━━━━━ TRECHO DA PÁGINA

O sujeito que compra um CD original ou uma música no site da gravadora e guarda ela em um desses serviços, digamos para ouvir tanto em casa quanto no trabalho, não está fazendo um crime, está? Do ponto de vista de gravadoras como a Universal, e de medidas como o SOPA, PIPA e ACTA, sim.
Rebecca Black: antes da internet ela nunca apareceria no
clip de uma popstar.
Com a popularização do computador e da internet, ficou muito fácil "copiar" algo. Copiar uma imagem nos anos 60 ou 70 envolveria equipamentos caros, gasto de materiais, mão de obra, pessoal... hoje basta clicar com o botão direito do mouse em qualquer figura e escolher a opção "Salvar Imagem Como...". Mesma coisa para músicas, vídeos, softwares e games. Imagine copiar um cartucho de Super Nintendo?!

━━━━━━━━━━
━━━━━ MATERIAL FORNECIDO

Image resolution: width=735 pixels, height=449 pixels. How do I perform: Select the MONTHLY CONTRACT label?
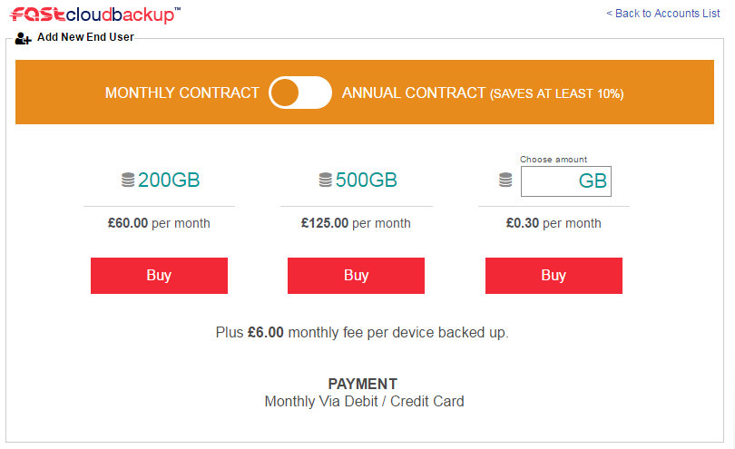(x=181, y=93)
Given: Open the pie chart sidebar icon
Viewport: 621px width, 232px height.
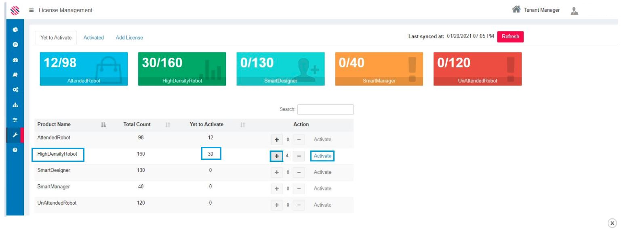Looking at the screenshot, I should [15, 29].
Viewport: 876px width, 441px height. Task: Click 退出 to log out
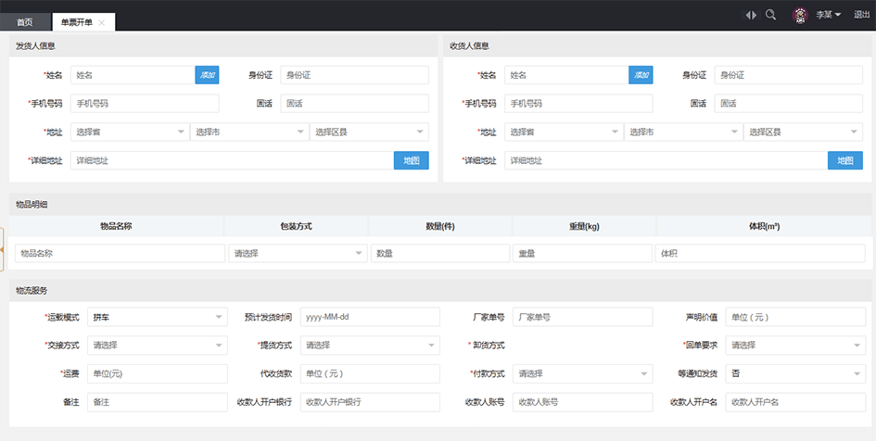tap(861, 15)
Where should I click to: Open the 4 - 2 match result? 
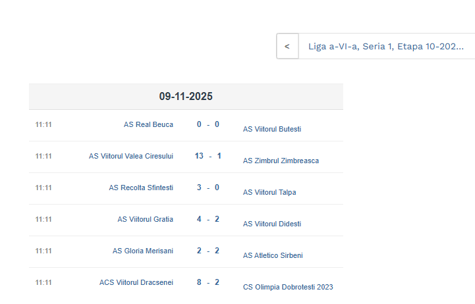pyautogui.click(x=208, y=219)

━━━━━━━━━━
━━━━━ MATERIAL FORNECIDO

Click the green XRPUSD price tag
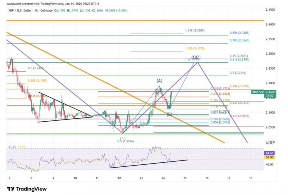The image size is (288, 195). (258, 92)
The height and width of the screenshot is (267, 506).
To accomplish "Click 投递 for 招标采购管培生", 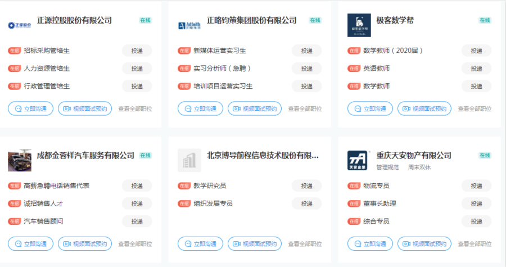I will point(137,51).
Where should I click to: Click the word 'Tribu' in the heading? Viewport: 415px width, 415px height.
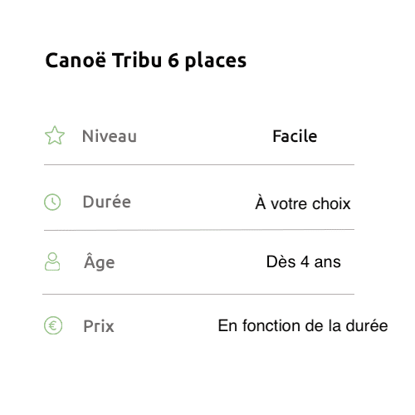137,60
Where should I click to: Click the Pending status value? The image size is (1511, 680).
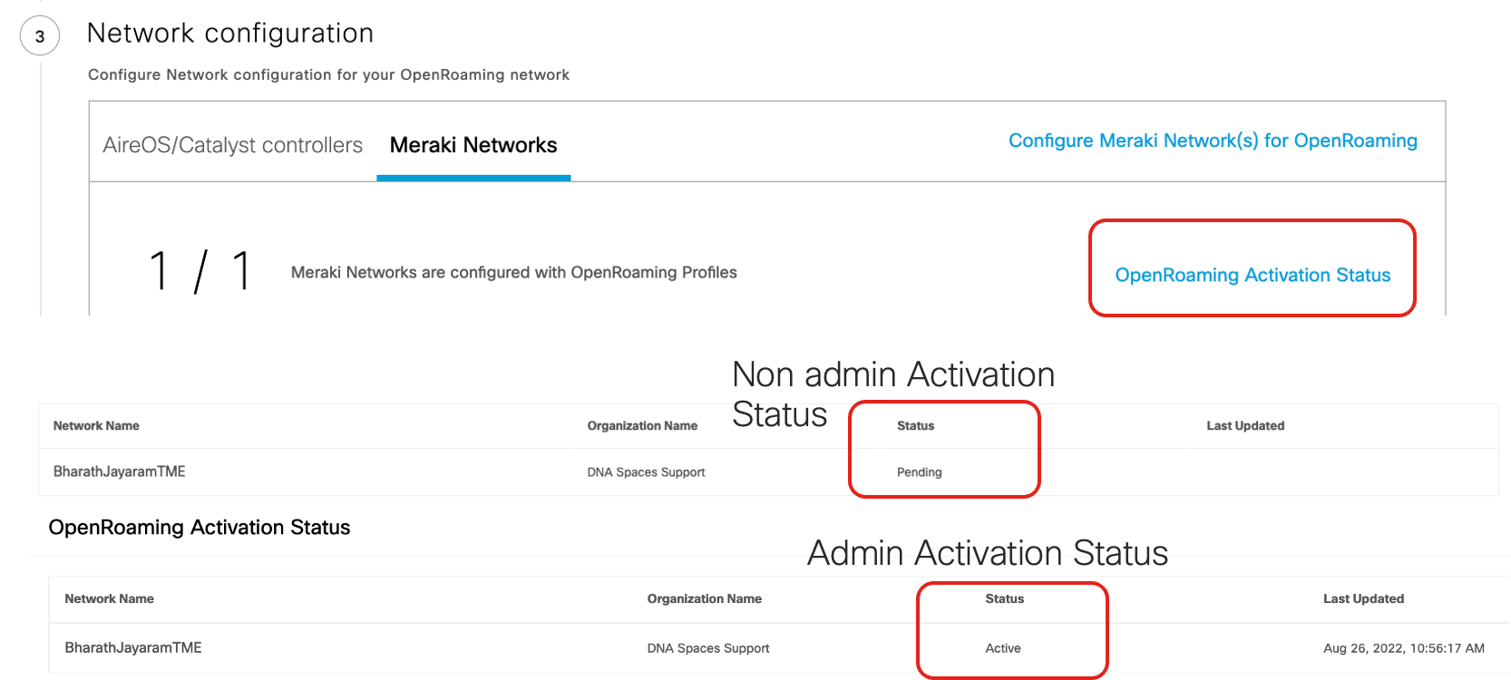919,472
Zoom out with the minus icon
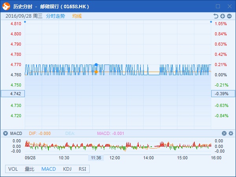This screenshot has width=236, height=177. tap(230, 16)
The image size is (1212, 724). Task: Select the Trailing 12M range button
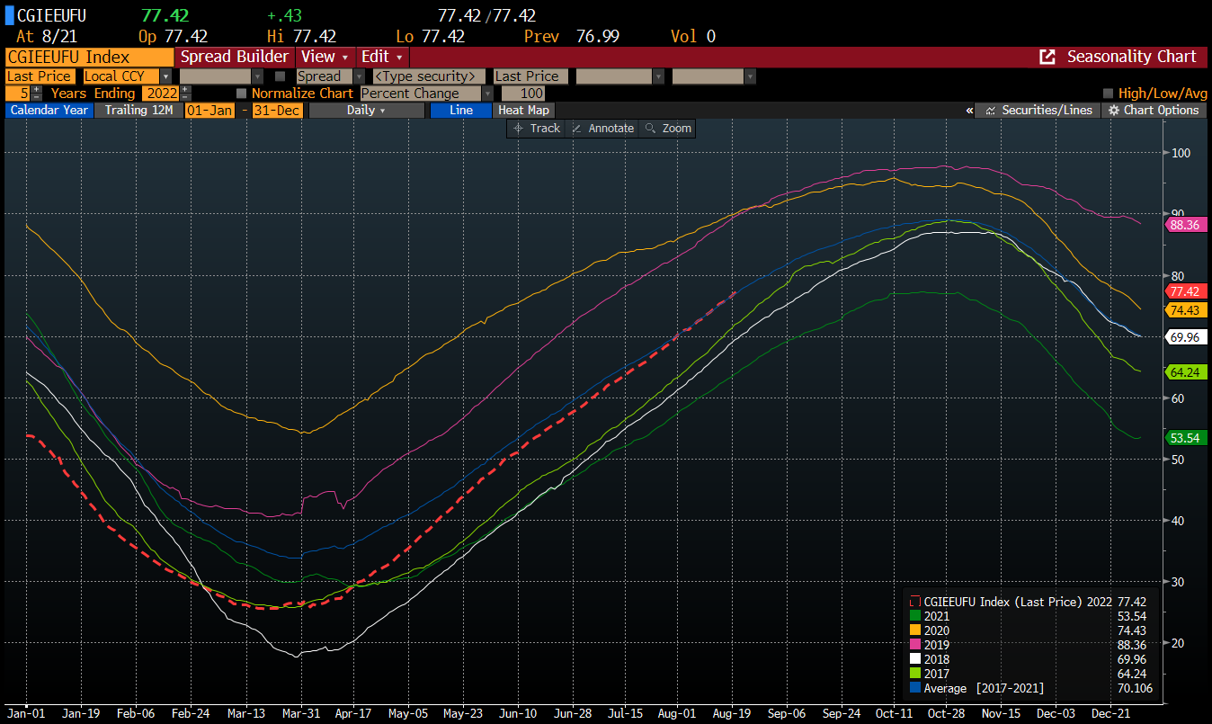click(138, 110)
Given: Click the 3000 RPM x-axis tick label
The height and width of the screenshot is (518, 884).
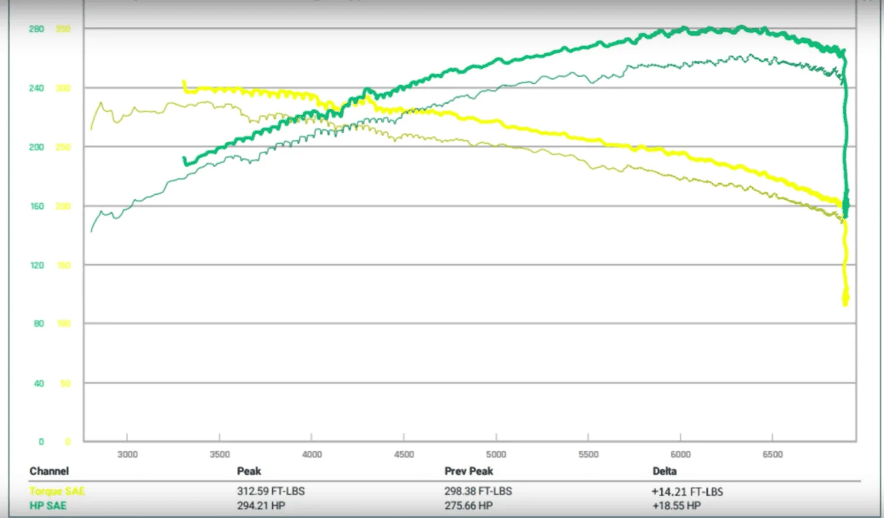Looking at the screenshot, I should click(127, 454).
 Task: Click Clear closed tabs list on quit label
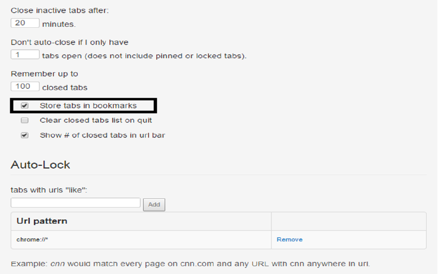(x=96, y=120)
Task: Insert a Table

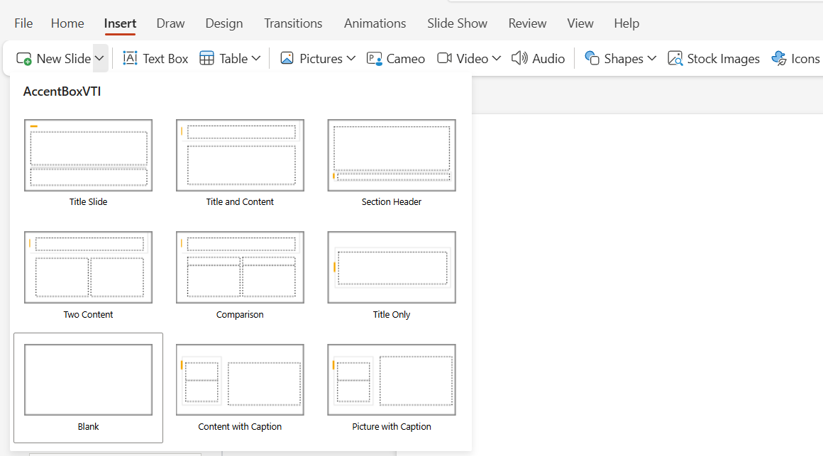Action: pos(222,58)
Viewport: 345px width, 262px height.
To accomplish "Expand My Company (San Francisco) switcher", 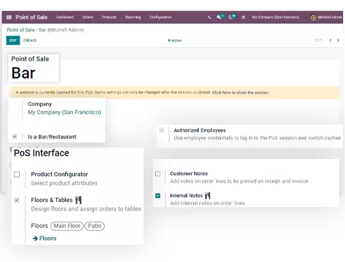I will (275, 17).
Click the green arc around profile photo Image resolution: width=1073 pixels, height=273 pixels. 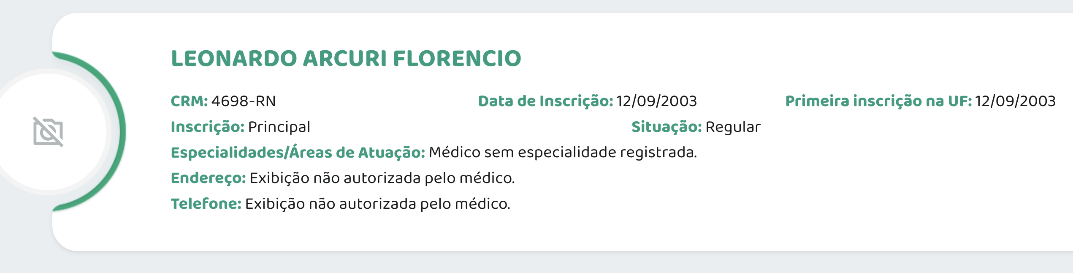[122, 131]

━━━━━━━━━━

▶ LISTA DE ATIVIDADES:
• A. Redigite, do trecho da página, a passagem que vai de "O sujeito que" até "e ACTA, sim.".
• B. No trecho da página, reescreva de forma mais concisa o parágrafo que começa com "Com a popularização do computador", mantendo seus fatos principais.
• C. Segundo o trecho da página, o que copiar uma imagem nos anos 60 ou 70 envolveria? Liste todos os itens citados.

▶ RESPOSTAS POR ITEM:
• A.
O sujeito que compra um CD original ou uma música no site da gravadora e guarda ela em um desses serviços, digamos para ouvir tanto em casa quanto no trabalho, não está fazendo um crime, está? Do ponto de vista de gravadoras como a Universal, e de medidas como o SOPA, PIPA e ACTA, sim.

• B. Com a popularização do computador e da internet, copiar ficou muito fácil. Nos anos 60 ou 70, copiar uma imagem exigia equipamentos caros, materiais, mão de obra e pessoal. Hoje basta clicar com o botão direito do mouse numa figura e escolher "Salvar Imagem Como...". O mesmo vale para músicas, vídeos, softwares e games.

• C.
- equipamentos caros
- gasto de materiais
- mão de obra
- pessoal